Exercise aim:
How many lines in the rows below contain the string "coordinates"? Reply with the number only.

## begin Given data

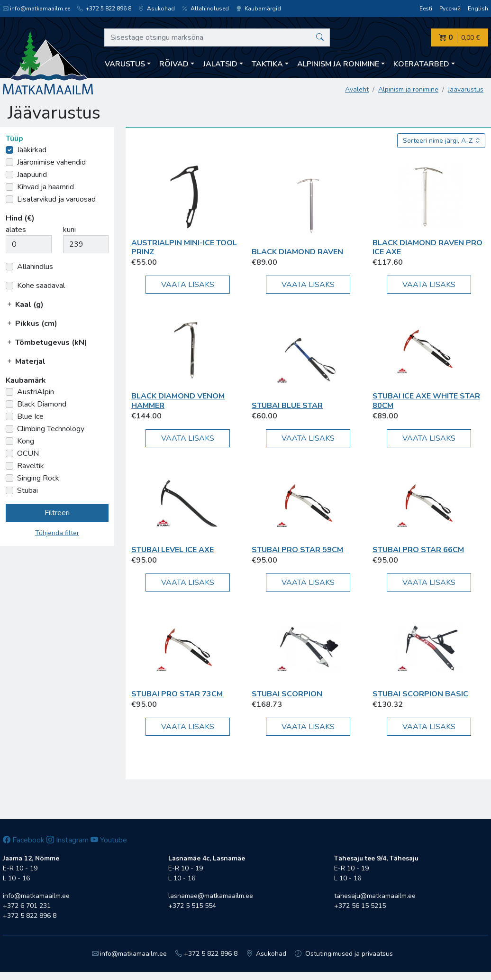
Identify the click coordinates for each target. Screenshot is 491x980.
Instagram (67, 840)
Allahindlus (35, 267)
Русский (450, 9)
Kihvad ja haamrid (45, 187)
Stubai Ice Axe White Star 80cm (426, 400)
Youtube (109, 840)
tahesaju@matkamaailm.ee (375, 896)
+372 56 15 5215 (360, 906)
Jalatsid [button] (220, 64)
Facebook (24, 840)
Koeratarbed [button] (421, 64)
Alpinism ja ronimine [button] (338, 64)
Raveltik (30, 466)
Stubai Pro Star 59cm (297, 550)
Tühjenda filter (57, 533)
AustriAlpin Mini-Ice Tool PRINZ (184, 247)
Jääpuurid (32, 175)
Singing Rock (38, 478)
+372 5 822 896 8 (104, 9)
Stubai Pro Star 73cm (177, 694)
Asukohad (156, 9)
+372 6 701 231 (27, 906)
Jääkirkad (32, 150)
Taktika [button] (267, 64)
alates (16, 230)
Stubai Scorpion (287, 694)
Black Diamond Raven (297, 252)
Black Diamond (42, 404)
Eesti (426, 9)
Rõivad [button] (174, 64)
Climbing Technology (51, 429)
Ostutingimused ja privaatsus (344, 953)
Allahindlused (205, 9)
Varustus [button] (125, 64)
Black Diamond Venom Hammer (178, 400)
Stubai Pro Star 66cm (418, 550)
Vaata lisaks (188, 285)
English (478, 9)
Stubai (27, 490)
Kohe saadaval (41, 286)
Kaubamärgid (258, 9)
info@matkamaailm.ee (36, 9)
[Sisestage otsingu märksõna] (217, 37)
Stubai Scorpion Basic (420, 694)
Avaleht (357, 89)
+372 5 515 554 (192, 906)
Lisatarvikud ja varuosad (56, 199)
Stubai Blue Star (287, 406)
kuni (69, 230)
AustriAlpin (36, 392)
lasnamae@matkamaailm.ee (210, 896)
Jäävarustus (465, 89)
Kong (26, 441)
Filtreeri (57, 513)
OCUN (28, 453)
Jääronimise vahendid (51, 162)
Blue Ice (30, 416)
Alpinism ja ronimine (408, 89)
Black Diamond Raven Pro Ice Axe (427, 247)
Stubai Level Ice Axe (173, 550)
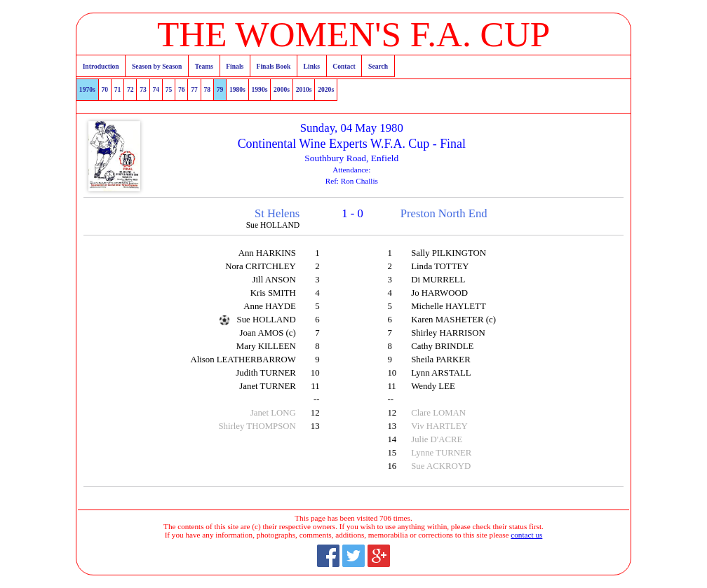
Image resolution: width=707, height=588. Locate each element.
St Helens (277, 213)
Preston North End (444, 213)
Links (311, 66)
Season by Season (156, 66)
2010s (304, 89)
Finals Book (274, 66)
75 (169, 89)
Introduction (101, 66)
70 (105, 89)
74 (156, 89)
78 (207, 89)
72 (130, 89)
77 (194, 89)
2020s (325, 89)
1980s (237, 89)
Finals (234, 66)
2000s (281, 89)
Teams (204, 66)
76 (182, 89)
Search (378, 66)
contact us (526, 535)
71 (118, 89)
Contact (344, 66)
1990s (259, 89)
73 (143, 89)
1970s (87, 89)
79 (220, 89)
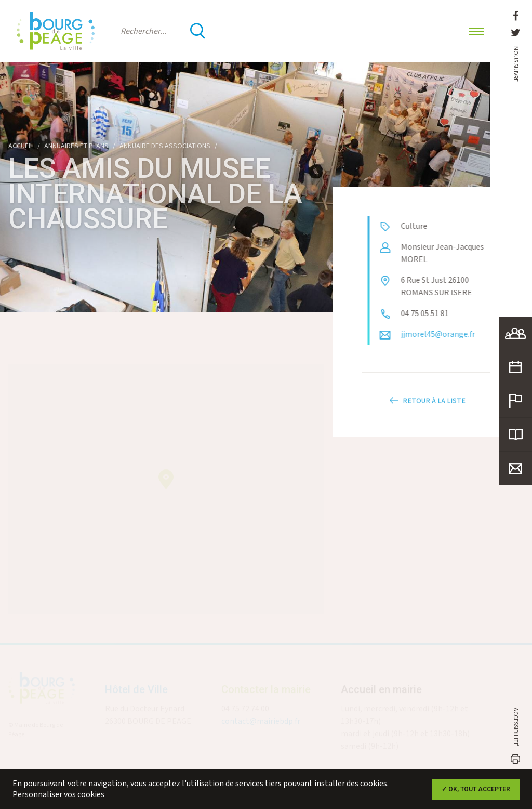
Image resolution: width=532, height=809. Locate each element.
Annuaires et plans (76, 146)
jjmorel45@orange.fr (444, 334)
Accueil (21, 146)
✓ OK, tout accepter (476, 789)
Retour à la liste (426, 407)
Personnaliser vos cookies (58, 794)
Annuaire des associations (165, 146)
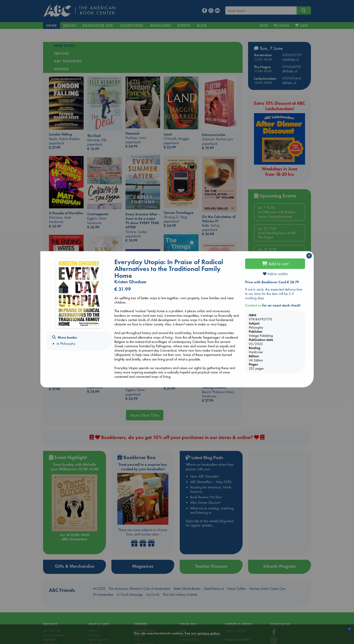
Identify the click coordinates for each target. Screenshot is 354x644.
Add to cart (275, 264)
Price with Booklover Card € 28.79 (272, 282)
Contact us (253, 305)
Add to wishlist (275, 274)
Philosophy (68, 344)
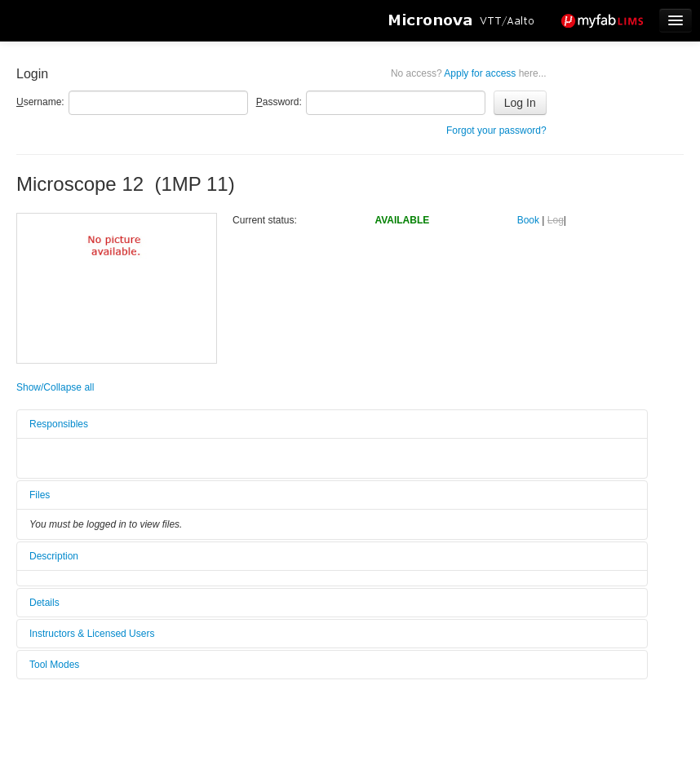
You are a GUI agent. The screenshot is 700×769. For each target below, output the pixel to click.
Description (54, 556)
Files (39, 495)
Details (44, 603)
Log (556, 220)
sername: (40, 102)
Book (528, 220)
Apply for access (468, 73)
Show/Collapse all (55, 387)
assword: (279, 102)
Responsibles (59, 424)
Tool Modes (54, 665)
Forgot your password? (496, 130)
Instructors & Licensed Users (91, 634)
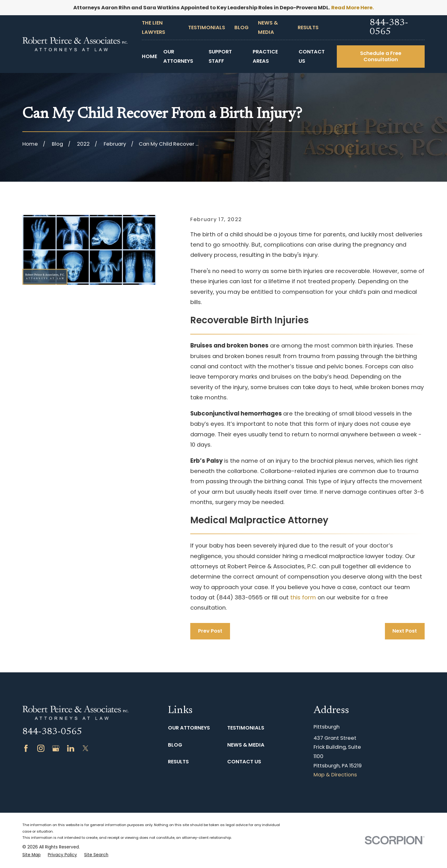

## end Given data

Expected answer:
2